No ano seguinte, o filósofo redigiu o "Discurso sobre a Desigualdade" e voltou às questões linguísticas, associando-as agora a outro tema fundamental: a sociedade. Na primeira parte do "Discurso", quando mergulha no estado de natureza, Rousseau escreve uma digressão sobre a origem e o desenvolvimento da língua, do grito da natureza aos idiomas elaborados, cuja finalidade é mostrar que a razão, a sociabilidade e a linguagem são aquisições tardias da humanidade, que há um abismo quase intransponível entre a natureza e a história. A versão primitiva desta digressão, mais extensa, acabou se tornando o "Ensaio sobre a Origem das Línguas", publicado três anos após a morte de Rousseau.
Conforme disse certa vez Jean Starobinski, se o "Discurso" insere uma história da linguagem no interior de uma história da sociedade, a perspectiva do "Ensaio" é exatamente inversa (1). Pode-se dizer que o "Discurso" vai mais fundo historicamente, remontando ao primeiro estado de natureza (o grau zero da história), quando o homem é solitário e, por isso, silencioso (segundo outra fórmula de Starobinski, não é então um animal que fala, mas "escuta" a voz da natureza). Quanto ao "Ensaio", ao tratar dos "primeiros tempos", refere-se a um momento bem posterior, quando os homens já estão associados em hordas e falam uma linguagem ditada pela necessidade física, que junta o grito da natureza, a gesticulação e a onomatopéia.
Mas, se a carência material dita nossos primeiros gestos, outra coisa nos leva às primeiras palavras. Contrariamente àqueles que afirmam que os homens inventaram a língua para expressar suas necessidades, Rousseau escreve: "Não foi a fome nem a sede mas o amor, o ódio, a piedade, a cólera que lhes arrancaram as primeiras vozes". A exemplo do "Discurso", o "Ensaio" proclama que não começamos por raciocinar, mas por sentir. Na origem da palavra estão nossas necessidades morais, nossas paixões.
Em suma, a primeira língua é dotada de vogais que saem naturalmente da garganta, de pouquíssimas articulações -apenas algumas consoantes para evitar os hiatos- e de acentos diversos que multiplicam as vogais. No princípio, língua e música se confundem: "Cantar-se-ia em lugar de falar" (é bom lembrar que o subtítulo do livro é: "Em que se Fala da Melodia e da Imitação Musical"). Com o tempo, quanto mais monótonas se tornam as vogais, mais se multiplicam as consoantes e, à medida que os acentos vão desaparecendo, as quantidades que se igualam vão sendo substituídas por combinações gramaticais e novas articulações. A língua separa-se da música, vai se tornando um instrumento claro e eficaz, mais própria a veicular idéias do que sentimentos. Ela passa a significar o objeto e deixa de exprimir o sujeito.

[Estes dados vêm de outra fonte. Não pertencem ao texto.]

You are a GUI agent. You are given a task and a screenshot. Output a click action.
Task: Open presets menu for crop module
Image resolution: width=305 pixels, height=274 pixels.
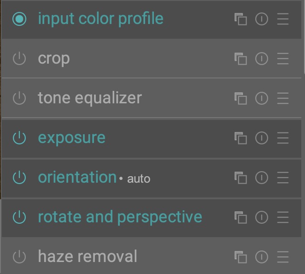pyautogui.click(x=283, y=59)
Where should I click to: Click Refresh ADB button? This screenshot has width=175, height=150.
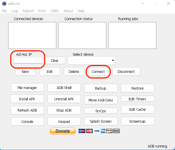27,110
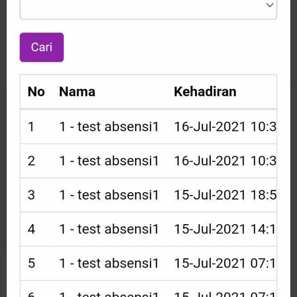Click the name cell in row 2

(109, 161)
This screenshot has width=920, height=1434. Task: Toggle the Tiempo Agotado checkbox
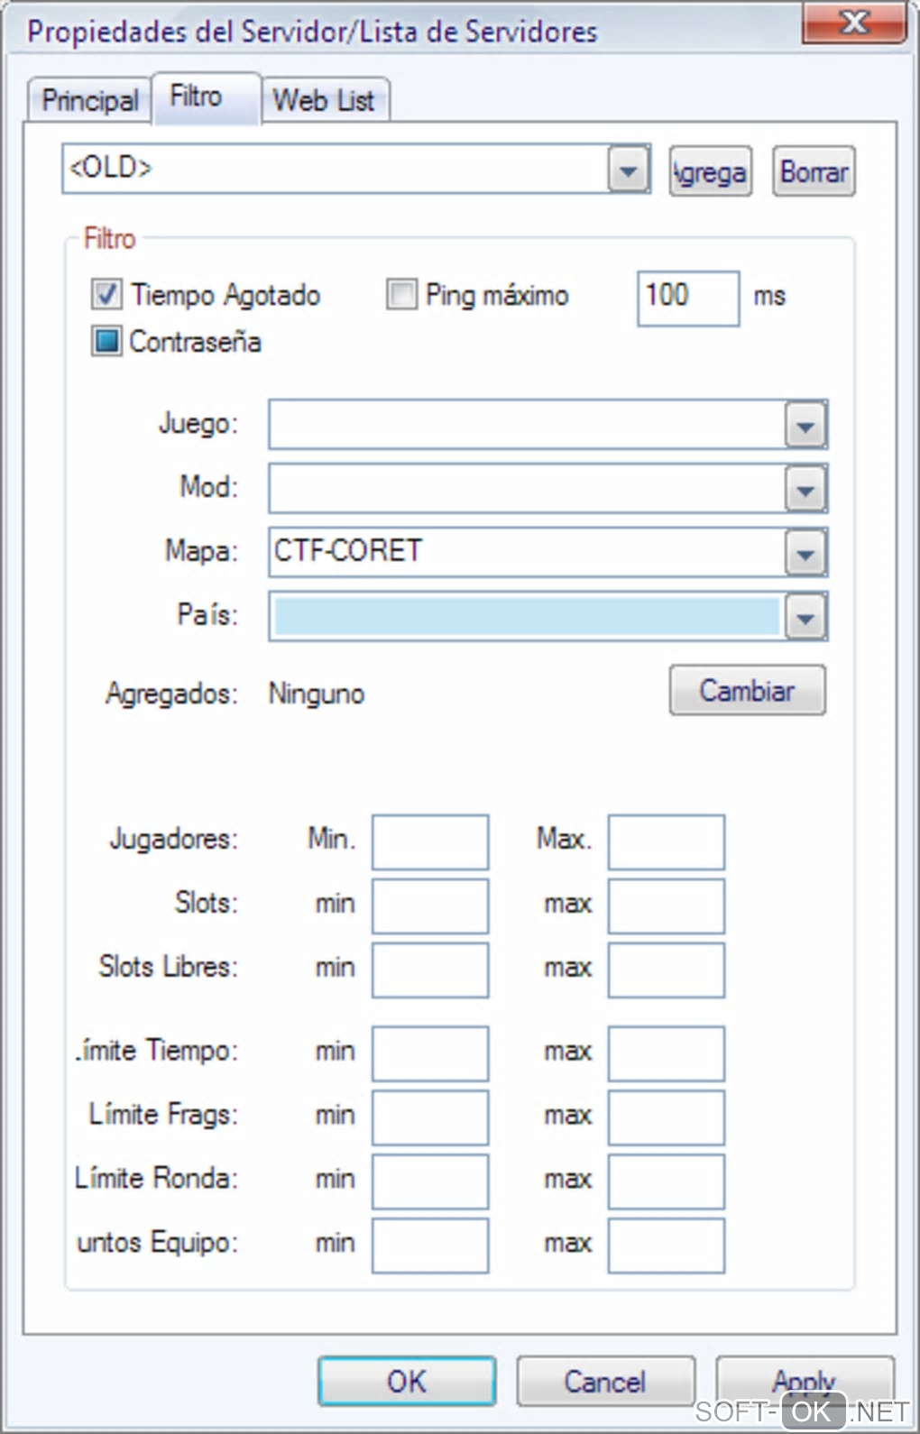[x=106, y=295]
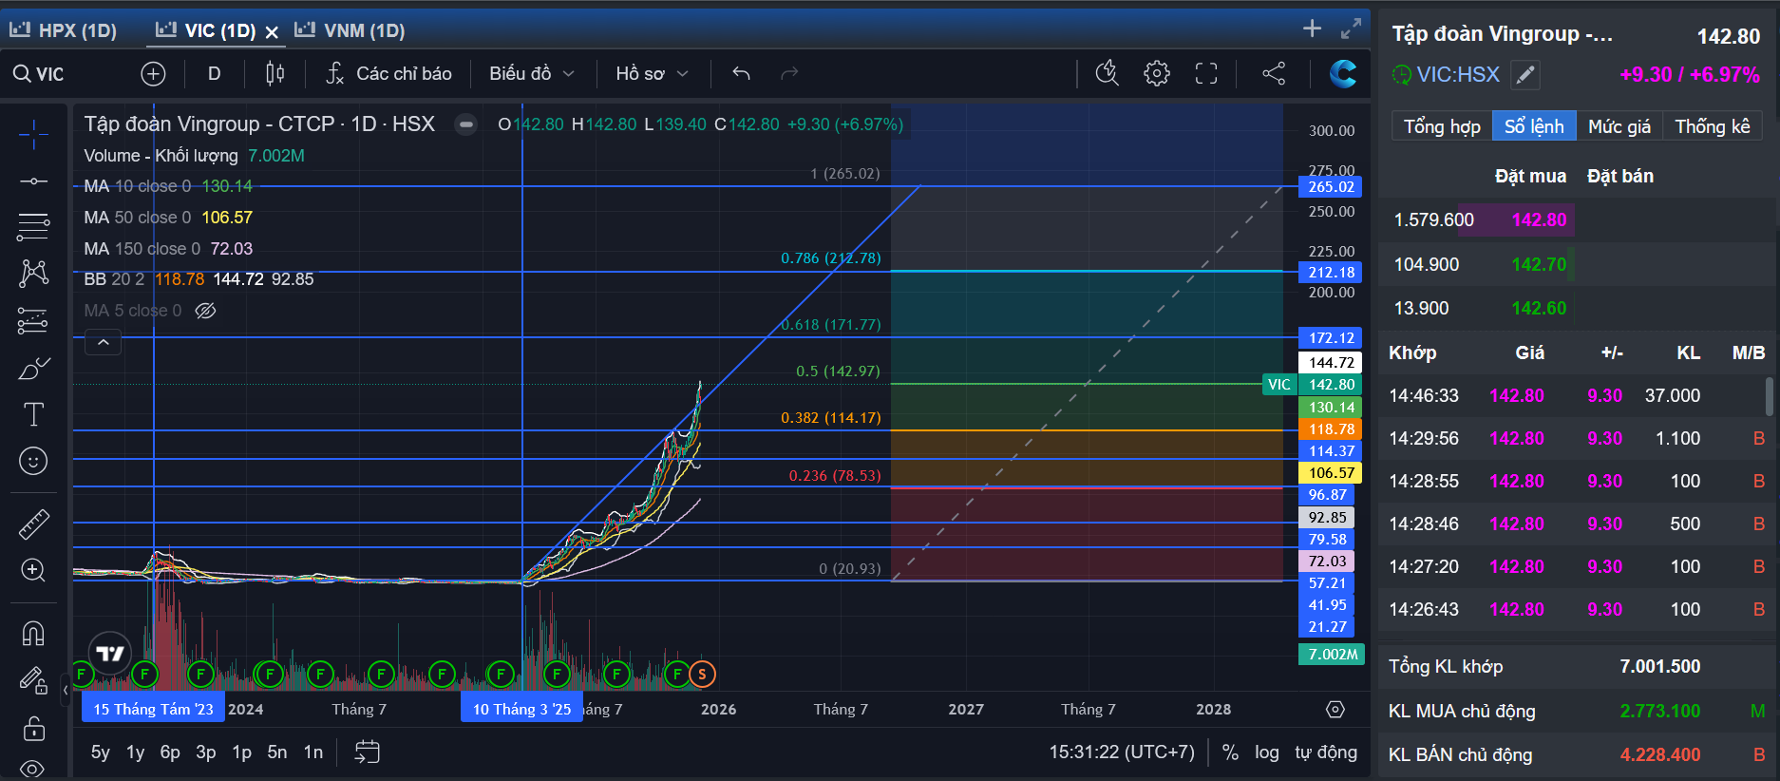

Para Rousseau, este progresso é na verdade uma perda, correndo paralelamente à história da degradação moral e política da humanidade. Enquanto a língua perde veemência e energia, os homens se tornam incapazes de experimentar verdadeiras paixões. Conforme notam os estudiosos, não é por acaso que o "Discurso" e o "Ensaio" desembocam no mesmo lugar, no estado da civilização em que predomina o absolutismo político.
Ao exame sistemático segue um estudo da gênese das línguas, no qual Rousseau trata dos fatores geográficos, econômicos e sociais que explicam sua diversificação, chegando assim à oposição entre as línguas do Sul e do Norte. Estas páginas permitem a passagem do tema da origem das línguas para o da imitação musical. Rousseau retoma assim suas velhas divergências com Rameau: sustenta o primado da melodia -tão essencial para a música quanto o desenho para a pintura- e o caráter bastardo da música polifônica, consequência da invasão dos bárbaros e da substituição da doçura e sonoridade das línguas meridionais pela dureza e aspereza das setentrionais.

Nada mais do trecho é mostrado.